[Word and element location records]
○ ○ ○

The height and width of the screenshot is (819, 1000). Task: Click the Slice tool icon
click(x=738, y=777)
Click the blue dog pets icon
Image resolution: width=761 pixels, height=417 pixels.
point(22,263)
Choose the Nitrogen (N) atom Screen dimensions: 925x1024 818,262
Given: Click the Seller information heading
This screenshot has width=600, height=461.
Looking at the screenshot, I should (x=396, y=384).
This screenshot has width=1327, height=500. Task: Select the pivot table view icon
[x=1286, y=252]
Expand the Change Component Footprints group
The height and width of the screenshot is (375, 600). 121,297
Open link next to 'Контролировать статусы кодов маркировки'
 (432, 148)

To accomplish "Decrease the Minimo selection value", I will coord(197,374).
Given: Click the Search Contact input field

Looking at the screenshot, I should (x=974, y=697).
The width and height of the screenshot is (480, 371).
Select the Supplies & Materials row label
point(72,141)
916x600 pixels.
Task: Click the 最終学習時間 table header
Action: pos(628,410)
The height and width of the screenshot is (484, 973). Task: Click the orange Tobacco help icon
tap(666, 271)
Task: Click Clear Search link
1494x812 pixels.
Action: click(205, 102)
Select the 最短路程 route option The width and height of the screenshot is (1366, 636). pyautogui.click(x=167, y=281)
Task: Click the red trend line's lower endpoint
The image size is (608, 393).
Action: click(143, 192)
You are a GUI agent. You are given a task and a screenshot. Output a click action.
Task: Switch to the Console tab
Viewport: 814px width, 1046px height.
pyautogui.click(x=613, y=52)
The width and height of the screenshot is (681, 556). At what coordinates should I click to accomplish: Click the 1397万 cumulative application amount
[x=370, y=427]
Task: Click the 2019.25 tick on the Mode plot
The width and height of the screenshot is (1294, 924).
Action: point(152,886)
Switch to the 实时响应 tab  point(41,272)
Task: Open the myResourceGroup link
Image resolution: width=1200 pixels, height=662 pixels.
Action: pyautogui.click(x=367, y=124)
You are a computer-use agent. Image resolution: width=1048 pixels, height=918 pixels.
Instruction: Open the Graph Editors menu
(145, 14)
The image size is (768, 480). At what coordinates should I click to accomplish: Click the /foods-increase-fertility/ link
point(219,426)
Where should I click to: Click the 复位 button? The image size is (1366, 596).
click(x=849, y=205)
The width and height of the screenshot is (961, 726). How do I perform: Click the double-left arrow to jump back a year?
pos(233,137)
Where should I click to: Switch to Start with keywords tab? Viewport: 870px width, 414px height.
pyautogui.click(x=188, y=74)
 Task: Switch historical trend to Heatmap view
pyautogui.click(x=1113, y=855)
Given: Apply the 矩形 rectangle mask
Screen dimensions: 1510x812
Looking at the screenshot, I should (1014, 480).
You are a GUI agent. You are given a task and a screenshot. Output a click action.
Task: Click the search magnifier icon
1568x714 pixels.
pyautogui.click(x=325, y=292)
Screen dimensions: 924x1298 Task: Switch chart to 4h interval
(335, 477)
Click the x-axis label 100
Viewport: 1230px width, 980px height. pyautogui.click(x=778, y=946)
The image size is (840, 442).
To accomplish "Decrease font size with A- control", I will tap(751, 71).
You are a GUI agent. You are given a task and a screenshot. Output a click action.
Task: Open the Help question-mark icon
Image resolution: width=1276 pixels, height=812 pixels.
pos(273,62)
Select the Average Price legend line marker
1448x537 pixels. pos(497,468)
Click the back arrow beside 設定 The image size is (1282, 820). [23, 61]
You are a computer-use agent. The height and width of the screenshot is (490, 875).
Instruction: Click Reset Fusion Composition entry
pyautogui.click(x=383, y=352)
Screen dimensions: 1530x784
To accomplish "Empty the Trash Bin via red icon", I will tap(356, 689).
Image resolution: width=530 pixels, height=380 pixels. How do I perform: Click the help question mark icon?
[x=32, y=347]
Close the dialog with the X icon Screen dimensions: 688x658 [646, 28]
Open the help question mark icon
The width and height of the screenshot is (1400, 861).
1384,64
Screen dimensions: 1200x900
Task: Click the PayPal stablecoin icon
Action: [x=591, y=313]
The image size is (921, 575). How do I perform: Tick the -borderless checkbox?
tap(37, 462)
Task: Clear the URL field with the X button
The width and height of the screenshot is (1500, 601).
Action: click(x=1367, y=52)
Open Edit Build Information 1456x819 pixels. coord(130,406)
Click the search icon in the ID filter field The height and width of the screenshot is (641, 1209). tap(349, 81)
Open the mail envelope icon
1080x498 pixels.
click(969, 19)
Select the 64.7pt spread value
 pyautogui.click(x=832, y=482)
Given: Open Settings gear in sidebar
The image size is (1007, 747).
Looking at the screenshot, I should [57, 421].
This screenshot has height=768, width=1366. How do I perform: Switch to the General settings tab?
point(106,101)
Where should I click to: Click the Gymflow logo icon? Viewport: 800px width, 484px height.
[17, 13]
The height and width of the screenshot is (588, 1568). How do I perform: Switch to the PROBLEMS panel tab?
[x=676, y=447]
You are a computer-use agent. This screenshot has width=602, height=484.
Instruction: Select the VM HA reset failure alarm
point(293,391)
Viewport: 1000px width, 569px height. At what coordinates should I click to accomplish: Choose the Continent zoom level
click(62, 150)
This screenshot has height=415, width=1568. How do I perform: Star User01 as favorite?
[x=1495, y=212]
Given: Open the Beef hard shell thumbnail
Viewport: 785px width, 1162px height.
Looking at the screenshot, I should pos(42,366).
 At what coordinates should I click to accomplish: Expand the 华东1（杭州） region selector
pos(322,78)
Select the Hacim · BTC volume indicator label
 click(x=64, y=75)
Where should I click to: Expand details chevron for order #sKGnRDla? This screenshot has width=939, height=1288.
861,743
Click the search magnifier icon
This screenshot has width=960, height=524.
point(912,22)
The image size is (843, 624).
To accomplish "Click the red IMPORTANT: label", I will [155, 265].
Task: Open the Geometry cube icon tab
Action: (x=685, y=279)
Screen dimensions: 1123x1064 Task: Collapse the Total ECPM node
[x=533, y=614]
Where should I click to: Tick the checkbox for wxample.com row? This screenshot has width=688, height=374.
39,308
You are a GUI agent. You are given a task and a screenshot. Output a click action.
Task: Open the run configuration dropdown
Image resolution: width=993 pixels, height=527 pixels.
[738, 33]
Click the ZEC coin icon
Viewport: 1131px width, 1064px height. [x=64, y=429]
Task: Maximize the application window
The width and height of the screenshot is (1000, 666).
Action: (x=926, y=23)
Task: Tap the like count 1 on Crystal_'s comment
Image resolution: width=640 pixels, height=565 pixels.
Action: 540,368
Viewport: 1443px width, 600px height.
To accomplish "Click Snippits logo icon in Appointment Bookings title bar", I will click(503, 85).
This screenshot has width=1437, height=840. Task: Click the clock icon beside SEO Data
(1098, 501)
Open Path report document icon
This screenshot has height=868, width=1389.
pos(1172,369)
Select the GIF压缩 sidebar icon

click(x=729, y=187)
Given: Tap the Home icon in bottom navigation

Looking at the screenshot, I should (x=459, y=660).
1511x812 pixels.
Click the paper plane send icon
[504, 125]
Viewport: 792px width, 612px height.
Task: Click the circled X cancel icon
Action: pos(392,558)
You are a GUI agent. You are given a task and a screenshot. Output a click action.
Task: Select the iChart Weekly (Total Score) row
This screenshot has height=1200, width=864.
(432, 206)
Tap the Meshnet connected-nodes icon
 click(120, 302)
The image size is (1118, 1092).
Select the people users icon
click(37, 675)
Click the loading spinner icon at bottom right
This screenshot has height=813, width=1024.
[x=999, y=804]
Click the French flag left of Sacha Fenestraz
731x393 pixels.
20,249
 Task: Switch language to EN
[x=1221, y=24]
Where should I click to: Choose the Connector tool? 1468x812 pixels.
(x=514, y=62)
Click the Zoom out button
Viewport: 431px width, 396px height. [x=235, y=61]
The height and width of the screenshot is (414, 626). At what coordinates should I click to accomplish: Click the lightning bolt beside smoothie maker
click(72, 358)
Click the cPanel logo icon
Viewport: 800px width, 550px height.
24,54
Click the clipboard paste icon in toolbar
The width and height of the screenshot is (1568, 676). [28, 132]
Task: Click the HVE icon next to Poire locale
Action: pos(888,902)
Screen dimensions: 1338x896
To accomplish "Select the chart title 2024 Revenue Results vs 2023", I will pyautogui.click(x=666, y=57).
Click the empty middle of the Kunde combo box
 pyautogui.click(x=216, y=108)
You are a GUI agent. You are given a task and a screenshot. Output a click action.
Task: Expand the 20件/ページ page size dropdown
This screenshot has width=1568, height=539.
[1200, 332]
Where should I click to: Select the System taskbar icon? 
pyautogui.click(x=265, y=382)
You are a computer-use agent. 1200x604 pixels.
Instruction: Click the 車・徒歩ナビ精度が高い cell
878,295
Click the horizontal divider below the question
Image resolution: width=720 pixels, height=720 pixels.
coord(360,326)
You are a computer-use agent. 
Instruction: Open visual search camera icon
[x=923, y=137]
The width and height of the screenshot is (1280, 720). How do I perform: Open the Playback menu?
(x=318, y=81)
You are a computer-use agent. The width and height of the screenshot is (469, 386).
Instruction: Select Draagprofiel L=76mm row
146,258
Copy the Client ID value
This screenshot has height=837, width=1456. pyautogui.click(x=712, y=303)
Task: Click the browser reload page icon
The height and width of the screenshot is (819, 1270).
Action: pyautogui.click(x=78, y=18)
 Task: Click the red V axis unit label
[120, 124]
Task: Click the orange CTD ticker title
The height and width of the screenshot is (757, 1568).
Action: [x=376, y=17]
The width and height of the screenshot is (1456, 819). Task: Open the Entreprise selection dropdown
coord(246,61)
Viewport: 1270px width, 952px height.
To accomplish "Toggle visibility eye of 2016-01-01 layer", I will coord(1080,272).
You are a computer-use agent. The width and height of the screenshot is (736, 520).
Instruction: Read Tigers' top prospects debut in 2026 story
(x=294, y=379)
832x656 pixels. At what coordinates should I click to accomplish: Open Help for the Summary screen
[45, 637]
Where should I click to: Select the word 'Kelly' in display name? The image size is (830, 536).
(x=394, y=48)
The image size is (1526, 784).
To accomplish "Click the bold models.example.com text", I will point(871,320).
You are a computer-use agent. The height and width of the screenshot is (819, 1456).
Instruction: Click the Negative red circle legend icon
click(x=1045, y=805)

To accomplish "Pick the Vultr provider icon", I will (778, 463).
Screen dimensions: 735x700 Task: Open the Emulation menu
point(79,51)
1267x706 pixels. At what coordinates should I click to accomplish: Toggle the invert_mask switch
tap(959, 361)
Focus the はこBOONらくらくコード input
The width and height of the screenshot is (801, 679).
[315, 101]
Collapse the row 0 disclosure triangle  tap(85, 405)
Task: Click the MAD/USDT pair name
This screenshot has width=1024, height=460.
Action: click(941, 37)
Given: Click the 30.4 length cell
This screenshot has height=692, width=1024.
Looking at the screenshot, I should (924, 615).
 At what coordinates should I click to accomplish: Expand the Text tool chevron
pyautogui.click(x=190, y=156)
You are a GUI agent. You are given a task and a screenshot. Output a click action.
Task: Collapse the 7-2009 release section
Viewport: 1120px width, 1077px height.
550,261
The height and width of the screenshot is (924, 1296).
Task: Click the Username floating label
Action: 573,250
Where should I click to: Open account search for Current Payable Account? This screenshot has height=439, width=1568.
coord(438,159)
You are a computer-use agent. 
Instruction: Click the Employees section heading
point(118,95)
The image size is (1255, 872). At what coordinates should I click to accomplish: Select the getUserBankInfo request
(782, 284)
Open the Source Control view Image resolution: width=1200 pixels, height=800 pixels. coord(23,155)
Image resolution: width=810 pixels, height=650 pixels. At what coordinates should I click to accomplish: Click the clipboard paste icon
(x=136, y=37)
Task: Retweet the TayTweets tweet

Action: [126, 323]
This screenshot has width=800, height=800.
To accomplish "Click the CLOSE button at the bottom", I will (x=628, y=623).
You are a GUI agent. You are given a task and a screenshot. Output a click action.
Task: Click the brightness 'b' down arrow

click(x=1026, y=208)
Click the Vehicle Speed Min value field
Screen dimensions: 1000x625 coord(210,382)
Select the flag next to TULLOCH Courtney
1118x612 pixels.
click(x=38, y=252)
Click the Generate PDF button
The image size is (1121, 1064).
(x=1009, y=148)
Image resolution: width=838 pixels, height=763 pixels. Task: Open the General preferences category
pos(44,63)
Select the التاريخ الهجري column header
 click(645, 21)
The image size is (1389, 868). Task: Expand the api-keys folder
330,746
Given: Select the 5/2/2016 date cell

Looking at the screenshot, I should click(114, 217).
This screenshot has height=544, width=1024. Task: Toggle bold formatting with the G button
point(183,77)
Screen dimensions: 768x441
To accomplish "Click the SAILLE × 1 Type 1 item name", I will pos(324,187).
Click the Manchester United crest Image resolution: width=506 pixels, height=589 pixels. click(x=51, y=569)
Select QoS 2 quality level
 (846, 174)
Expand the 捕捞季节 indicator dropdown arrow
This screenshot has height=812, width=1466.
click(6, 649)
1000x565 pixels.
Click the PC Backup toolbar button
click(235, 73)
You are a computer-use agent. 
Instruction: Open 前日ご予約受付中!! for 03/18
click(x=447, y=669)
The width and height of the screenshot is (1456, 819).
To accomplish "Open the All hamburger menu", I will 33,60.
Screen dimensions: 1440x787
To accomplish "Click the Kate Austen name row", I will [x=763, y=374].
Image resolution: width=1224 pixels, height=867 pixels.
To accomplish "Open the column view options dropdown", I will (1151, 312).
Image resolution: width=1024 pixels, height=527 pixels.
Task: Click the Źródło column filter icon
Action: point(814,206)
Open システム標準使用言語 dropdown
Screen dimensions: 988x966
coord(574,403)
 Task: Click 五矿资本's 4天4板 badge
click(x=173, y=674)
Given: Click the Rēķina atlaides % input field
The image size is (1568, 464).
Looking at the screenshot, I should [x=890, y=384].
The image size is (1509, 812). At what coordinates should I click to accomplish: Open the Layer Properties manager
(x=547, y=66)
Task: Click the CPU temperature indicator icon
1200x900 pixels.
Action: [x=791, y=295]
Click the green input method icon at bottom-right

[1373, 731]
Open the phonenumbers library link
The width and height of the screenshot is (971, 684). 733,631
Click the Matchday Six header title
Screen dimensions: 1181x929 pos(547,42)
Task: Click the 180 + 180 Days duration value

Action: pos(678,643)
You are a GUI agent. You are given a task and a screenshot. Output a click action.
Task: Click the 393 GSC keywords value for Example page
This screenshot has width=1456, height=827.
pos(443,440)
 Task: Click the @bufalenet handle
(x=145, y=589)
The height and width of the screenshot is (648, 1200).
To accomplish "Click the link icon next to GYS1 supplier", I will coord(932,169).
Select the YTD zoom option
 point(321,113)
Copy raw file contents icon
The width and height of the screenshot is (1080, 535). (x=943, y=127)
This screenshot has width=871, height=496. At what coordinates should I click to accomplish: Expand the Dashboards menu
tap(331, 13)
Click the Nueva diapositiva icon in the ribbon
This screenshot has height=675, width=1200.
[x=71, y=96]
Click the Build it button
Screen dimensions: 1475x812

○ ○ ○

What you need to do: Render the lines as a JSON list of strings, one string per line, leaving out blank lines. Start at the beginning of the records and end at the line containing "[x=1286, y=252]".

Result:
[
  "The height and width of the screenshot is (819, 1000). Task: Click the Slice tool icon",
  "click(x=738, y=777)",
  "Click the blue dog pets icon",
  "Image resolution: width=761 pixels, height=417 pixels.",
  "point(22,263)",
  "Choose the Nitrogen (N) atom Screen dimensions: 925x1024 818,262",
  "Given: Click the Seller information heading",
  "This screenshot has width=600, height=461.",
  "Looking at the screenshot, I should (x=396, y=384).",
  "This screenshot has width=1327, height=500. Task: Select the pivot table view icon",
  "[x=1286, y=252]"
]